Do you know what’s a good place to be in? It is being an investor and being responsible while investing. ESG mutual funds give you a chance to do that. These funds invest in the stocks of companies that are environmentally & socially responsible and follow corporate governance. And then, the fund manager evaluates the financial factors as well. The idea here is to encourage companies that are making environmentally conscious decisions, follow ethical business practices, focus on corporate social responsibility and understand their social responsibilities. Any such organisation is called ESG compliant.
Why ESG?
We have recently seen a lot of social and environmental changes. Whether it is the pollution, climate change, or the side effects of technology, organisations today need to focus on protecting the ecosystem around us.
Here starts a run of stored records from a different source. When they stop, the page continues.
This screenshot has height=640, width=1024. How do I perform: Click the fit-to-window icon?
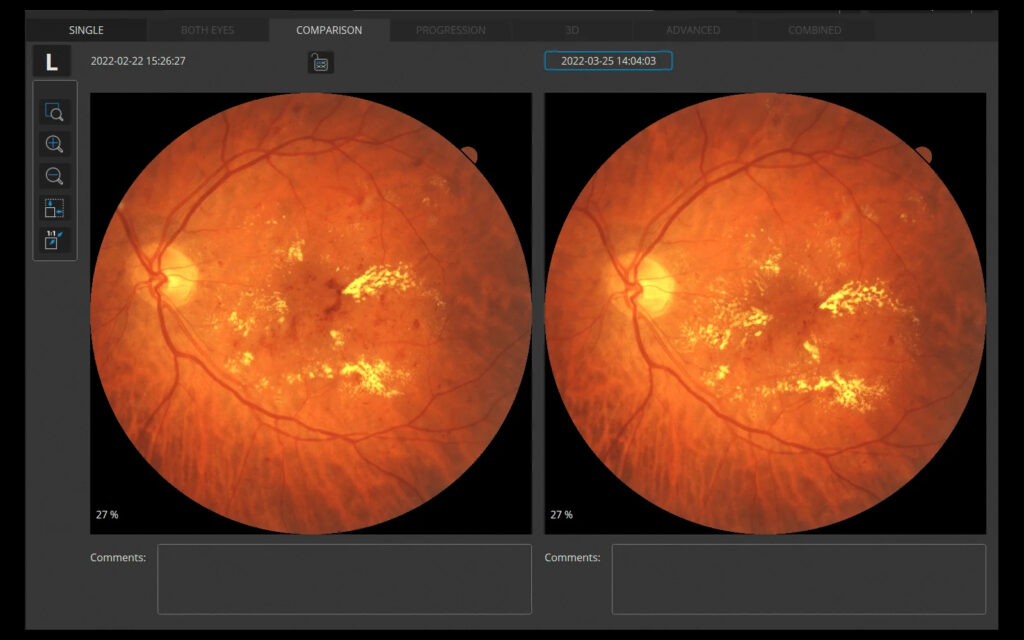54,208
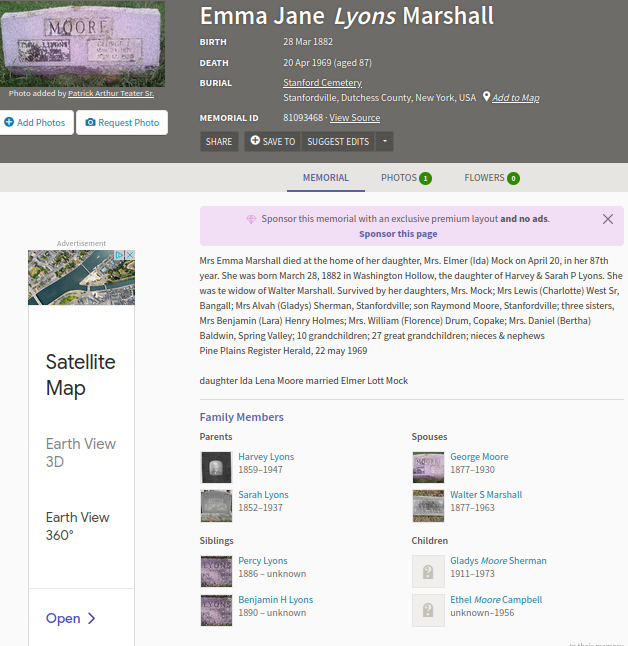Click the Share button
This screenshot has width=628, height=646.
coord(219,141)
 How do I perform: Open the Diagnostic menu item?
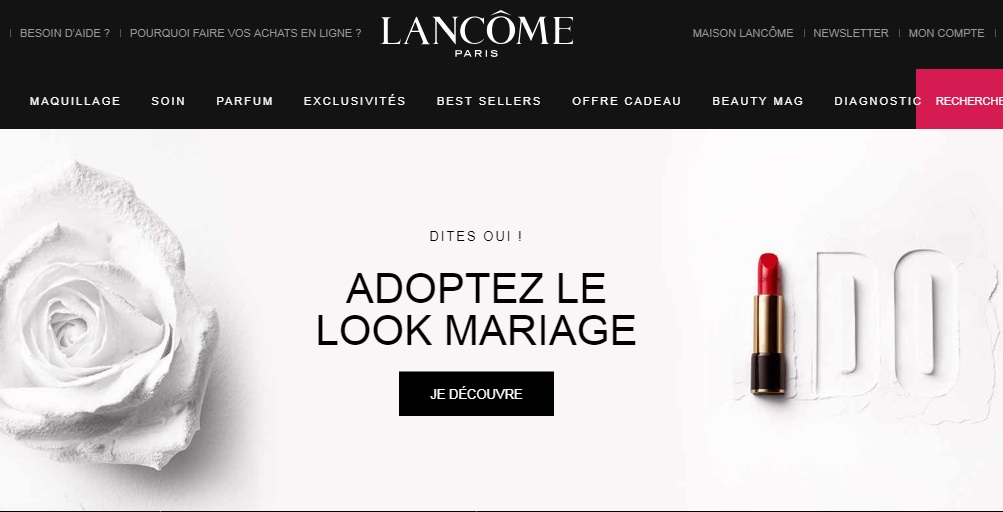[x=877, y=101]
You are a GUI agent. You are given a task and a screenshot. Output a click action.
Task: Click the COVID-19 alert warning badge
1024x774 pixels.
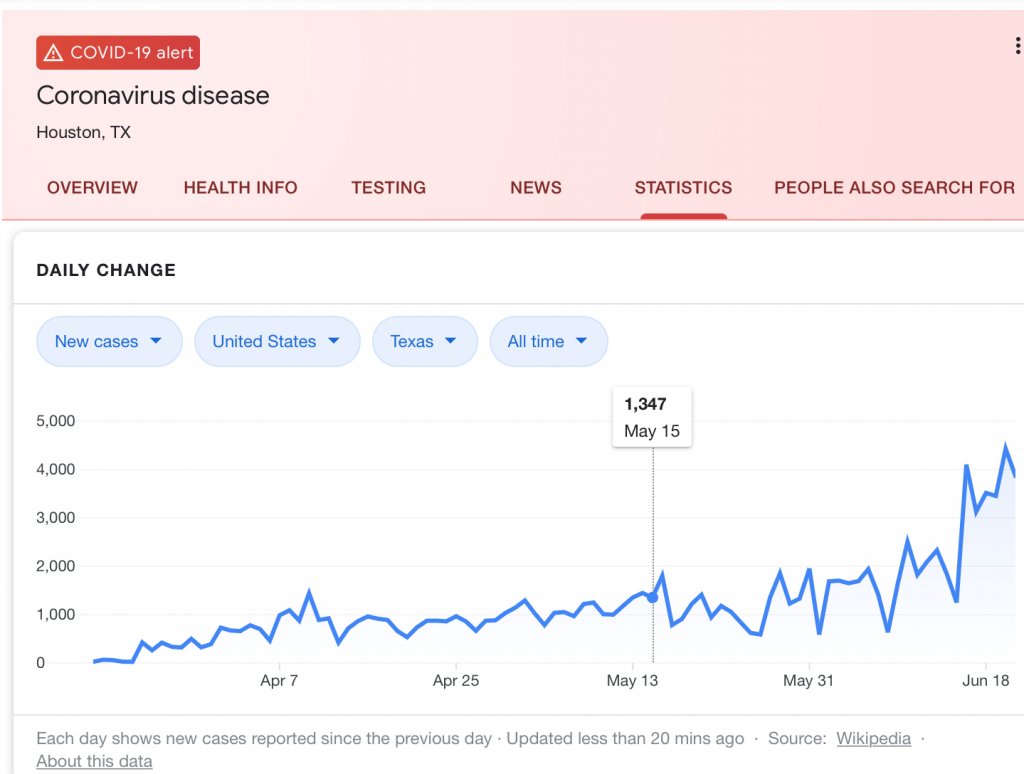[x=118, y=53]
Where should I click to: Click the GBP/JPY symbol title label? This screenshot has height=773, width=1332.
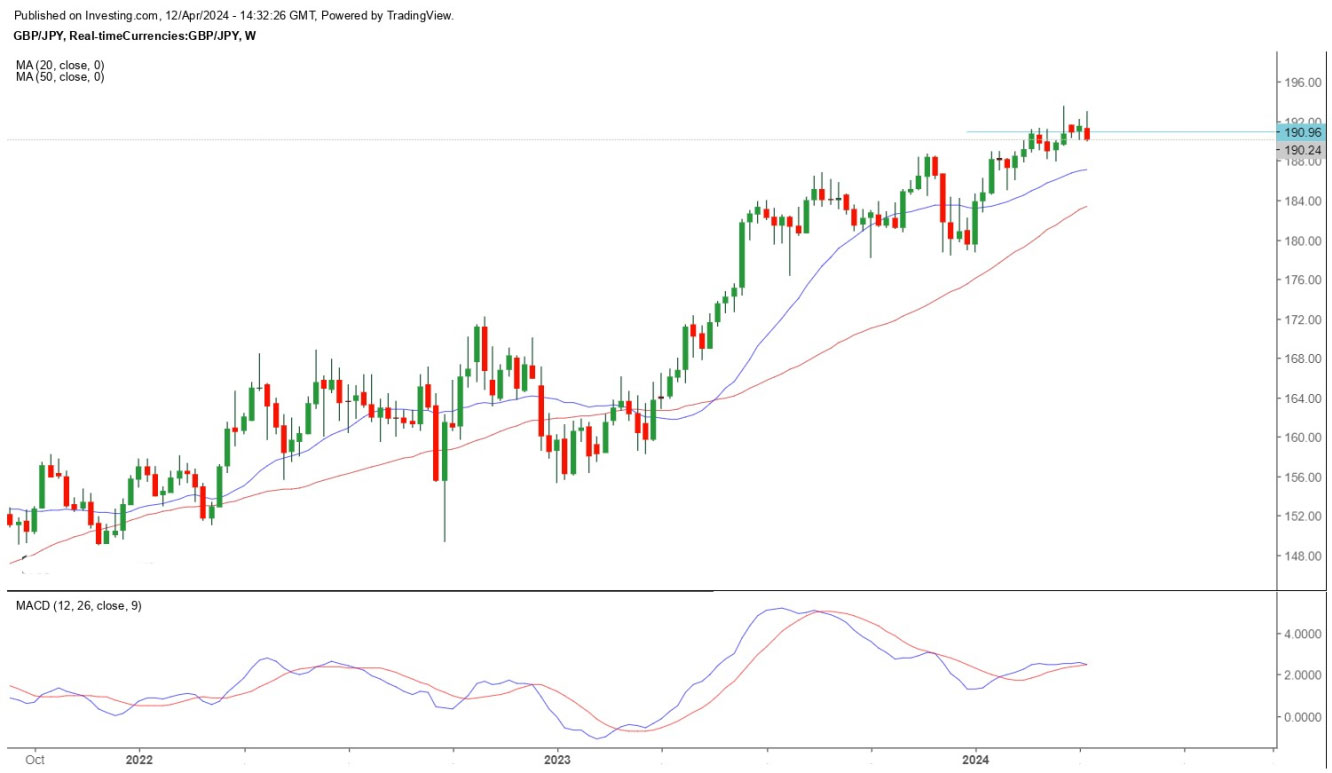coord(135,36)
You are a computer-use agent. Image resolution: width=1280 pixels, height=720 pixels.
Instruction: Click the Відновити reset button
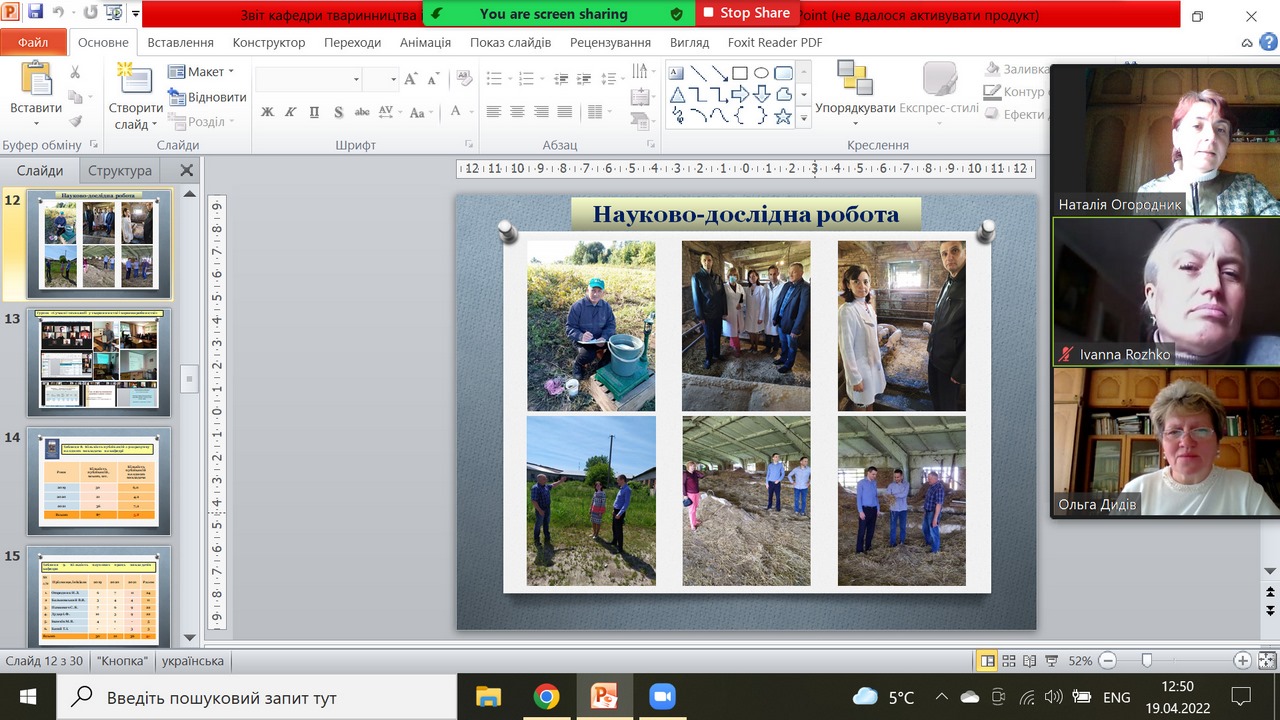208,97
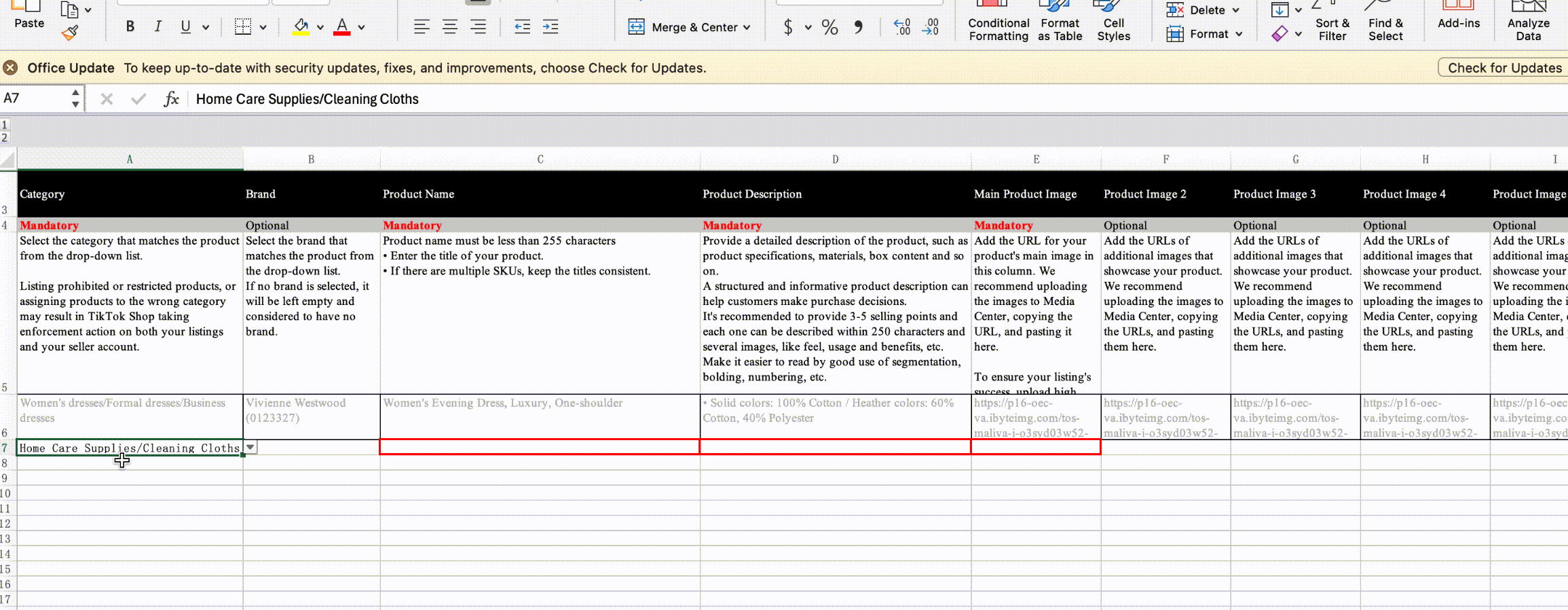Open the category dropdown in cell A7
Image resolution: width=1568 pixels, height=610 pixels.
tap(250, 447)
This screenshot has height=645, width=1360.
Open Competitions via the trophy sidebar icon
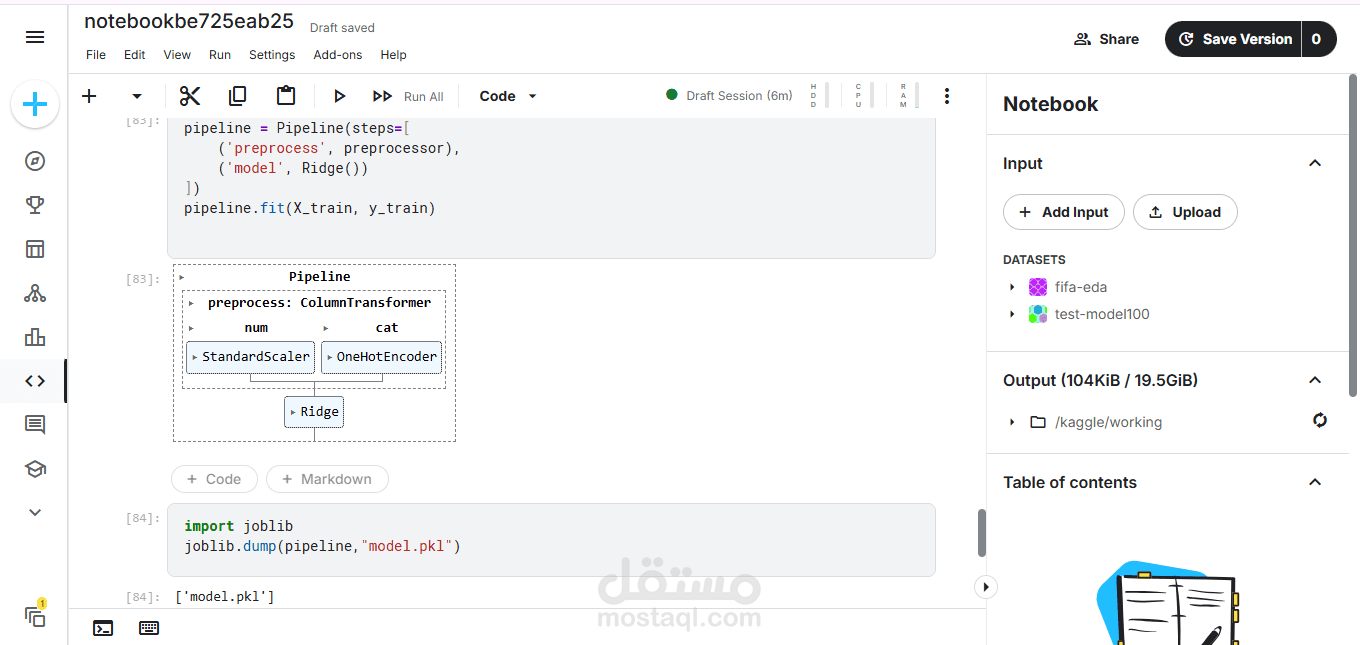coord(35,204)
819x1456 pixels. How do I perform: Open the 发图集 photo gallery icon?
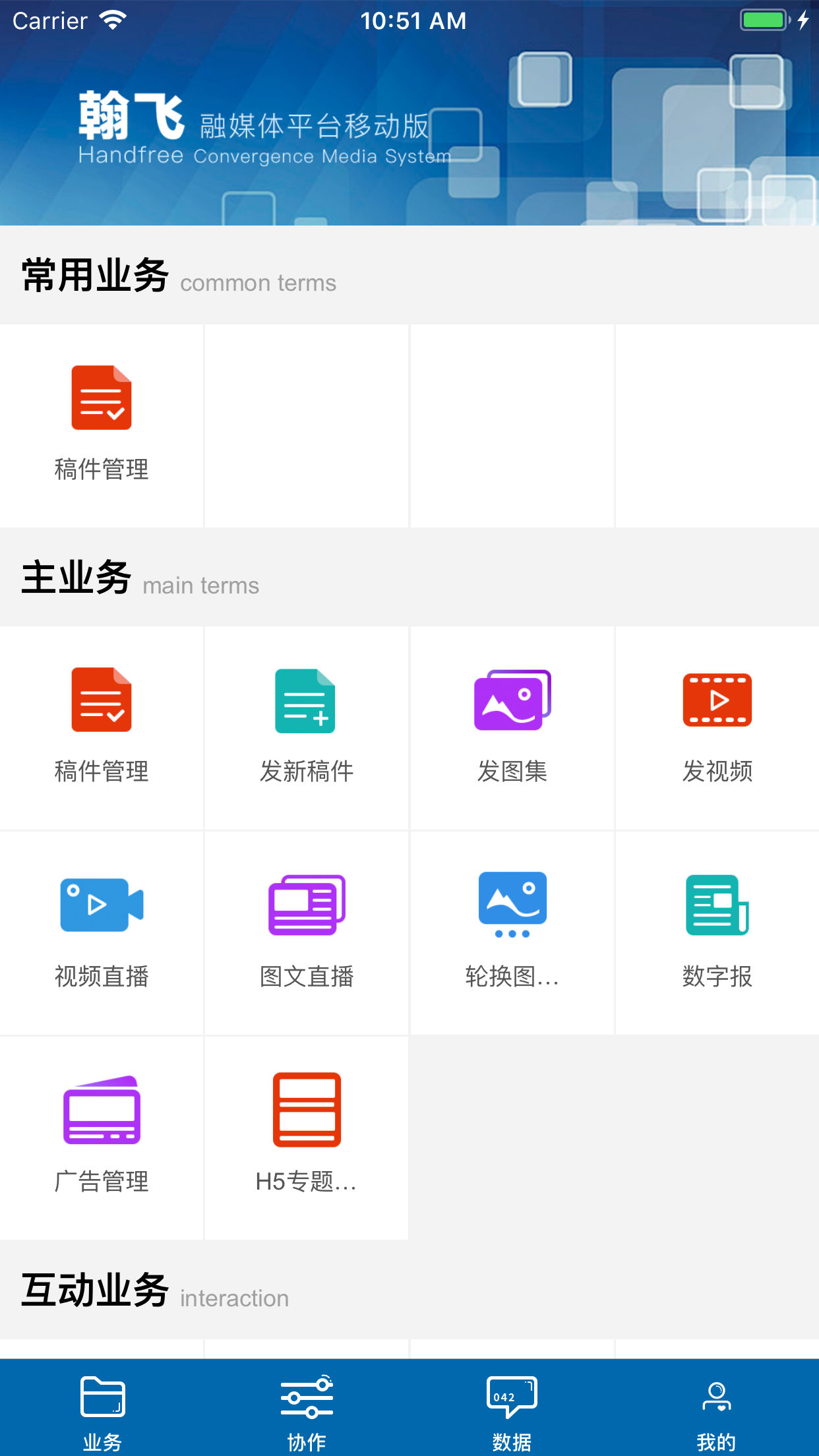[x=512, y=700]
The socially aware companies are also said to be more employee-friendly and humanised in their ways. And such responsible organisations are the need of the hour. For example, is a company producing garments making eco-friendly clothes? Or is a company making chemicals, discarding its waste into our oceans and rivers? These are some of the practices that are taking us towards an unhealthy planet in the future. ESG organisations are more aware of the damage they can produce, and they are ready to control it. And in this, investors also have a huge role to play. If you start investing in companies that are more responsible, it can force the other companies to follow ESG as well.
What should you know about ESG funds as an investor?
- Investing in ESG does not necessarily mean that you are compromising on your returns. It is not an ‘either-returns-or-responsibility’ scenario.
- NIFTY 100 ESG Index is an ESG benchmark
- The companies chosen must win in all the three criteria, i.e., environment, social, governance
- There are some sectors, that by the nature of their services/products, may not be included or very high on the ESG index
- Being relatively new, there is not a lot of past data to rely upon
- Just because a company declares that its processes are ESG oriented, does not mean it can qualify for an ESG fund. There are proper checks in place to ensure that.
How are ESG funds taxed?
The capital gains from ESG funds are taxed as any other
equity mutual fund.
Short-term capital gains (STCG) tax- If your holding period is not more than 12 months, the capital gains are considered as STCG, which is currently taxed at 15%.
Long-term capital gains (LTCG) tax- For a holding period of more than 12 months in equity schemes, the capital gains are considered as LTCG, which is currently taxed at 10%, if your capital gain is Rs 1 lakh or above and comes with a Grandfathering clause. This clause basically exempts all gains made before 31st Jan’18 from any tax.
The information is provided for general information only. However, in view of the individual nature of the implications, each investor is advised to consult his or her own tax advisors/authorised dealers with respect to the specific amount of tax and other implications arising out of his or her participation in the schemes.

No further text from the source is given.